La restauration de son chevet, remarquable cul-de-four, lui vaut depuis cette année ses seconds Rubans. Ils lui ont été remis par René Mouysset, l'ex président de la Fédération régionale du bâtiment, en présence de Gérard Centenero, président de la fédération BTP 09 et Pierre Barrousse, responsable de la Fondation du patrimoine, et du sous-préfet Jean-Marc Duché. Le document tricolore a été reçu par le maire Roger Sicre, en présence des habitants du village, des enfants de l'école accompagnés de leur maîtresse Marie-Pierre Ardourel. C'est à la jeune génération que Roger Sicre a dédié la restauration du Monument historique, classé depuis 1969.
Art roman médiéval
« Legs des générations précédentes, cet héritage qui constitue notre richesse, nous devons le préserver et le mettre en valeur pour le transmettre aux générations futures ». L'église Saint Pierre de Mérens est l'un des rares exemples d'église des Xe et XIe siècles des Pyrénées françaises. Elle apparaît juste après la naissance de la frontière (au IXe siècle) : la première trace écrite sur Mérens remonte à l'an 960 quand naissait « le village d'en haut » qui construirait la chapelle romane. Celle-ci s'inscrit dans le grand courant du premier art roman médiéval et s'apparente d'avantage à ses sœurs andorranes qu'à ses voisines du comté de Foix. Traduisant la puissance des échanges culturels et commerciaux de part et d'autre des Pyrénées. En 1811, en revanche aux massacres napoléoniens, les « miquelets », des pillards espagnols, dévastent la région, brûlant l'église et le village. La population se déplacera vers le fond de vallée où coule l'Ariège et construira une nouvelle église.

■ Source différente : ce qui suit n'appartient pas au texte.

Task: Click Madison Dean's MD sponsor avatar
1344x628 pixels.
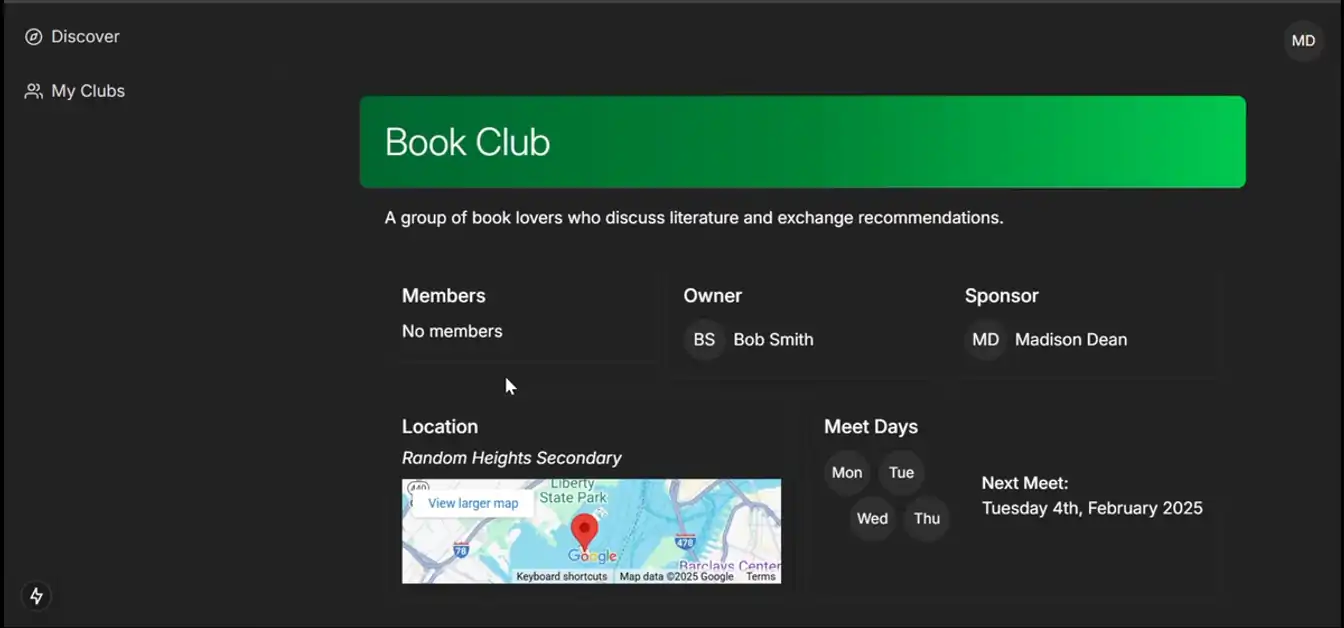Action: [x=986, y=340]
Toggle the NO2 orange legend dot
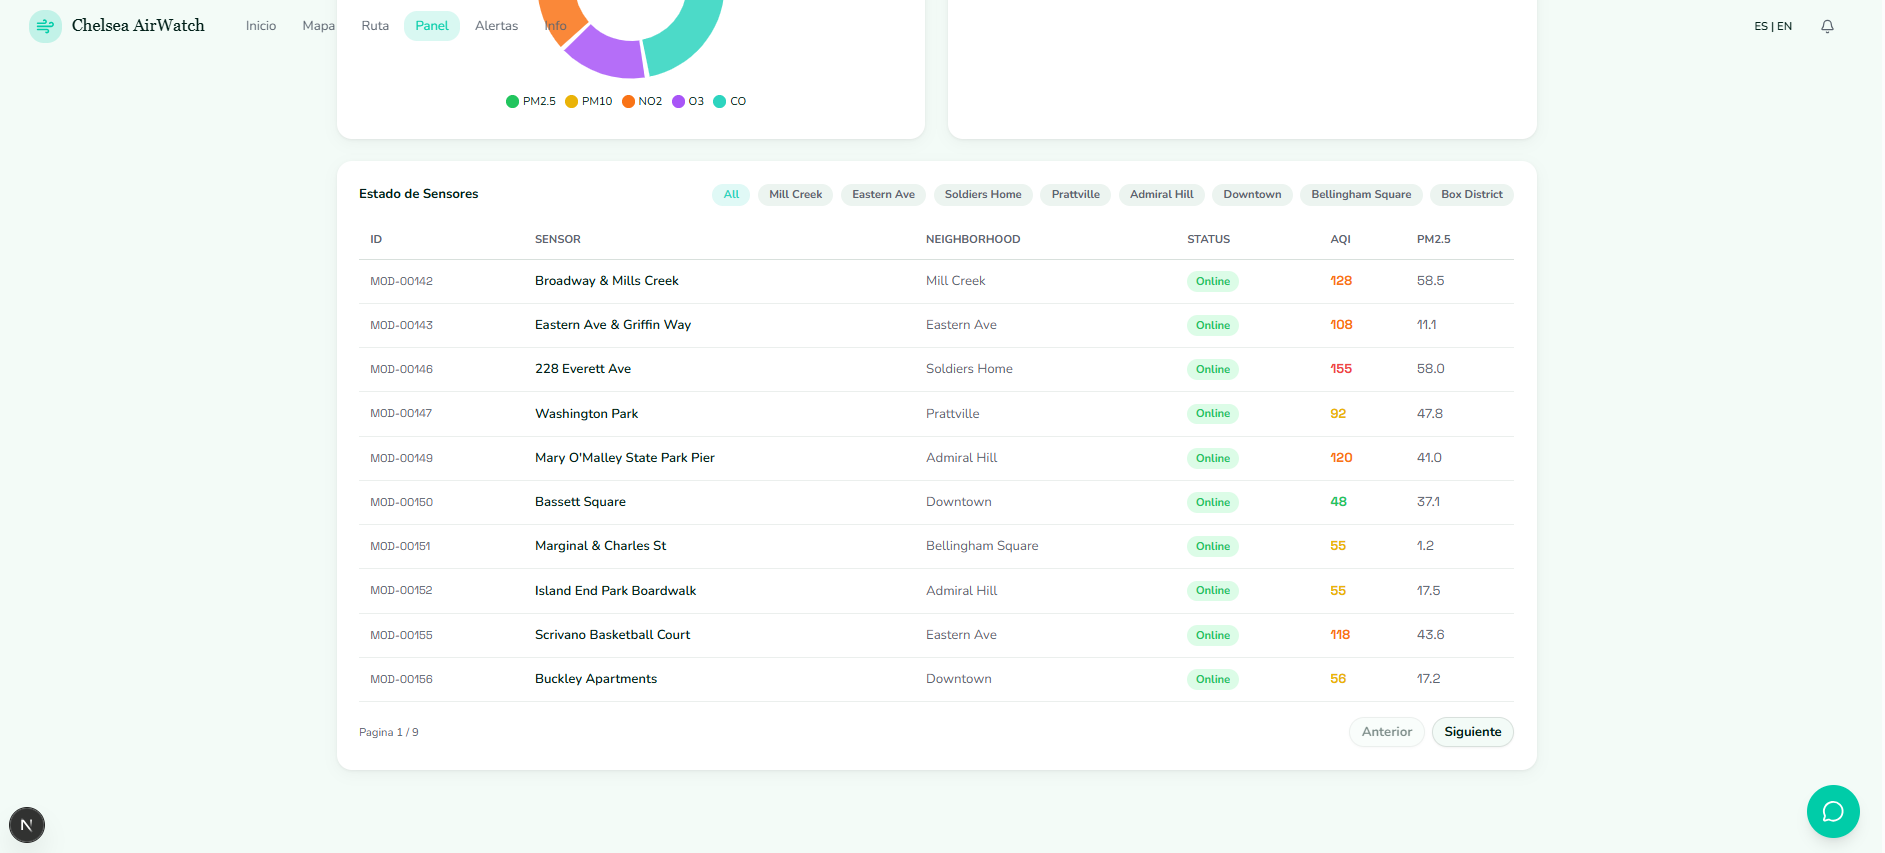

Au fil des aides de l'État et collectivités territoriales, l'entreprise de José Correa au prestigieux savoir-faire, redonne peu à peu son joyau d'art roman à Mérens. On notera la splendide couverture d'ardoise du chevet « en cureau dégressif, à deux tiers de recouvrement : typique des Pyrénées ».
Ce monument splendide qu'entoure son vieux cimetière, s'animera le 26 juillet, à 18 heures, avec la messe de la saint Pierre. Le père Paul la célébrera sous la voûte céleste. Dieu seul sait, avec lui, s'il aura son accordéon pour pousser une chanson pyrénéenne comme il l'a joliment fait lors du vin d'honneur qui a inauguré, vendredi, l'ouverture du site.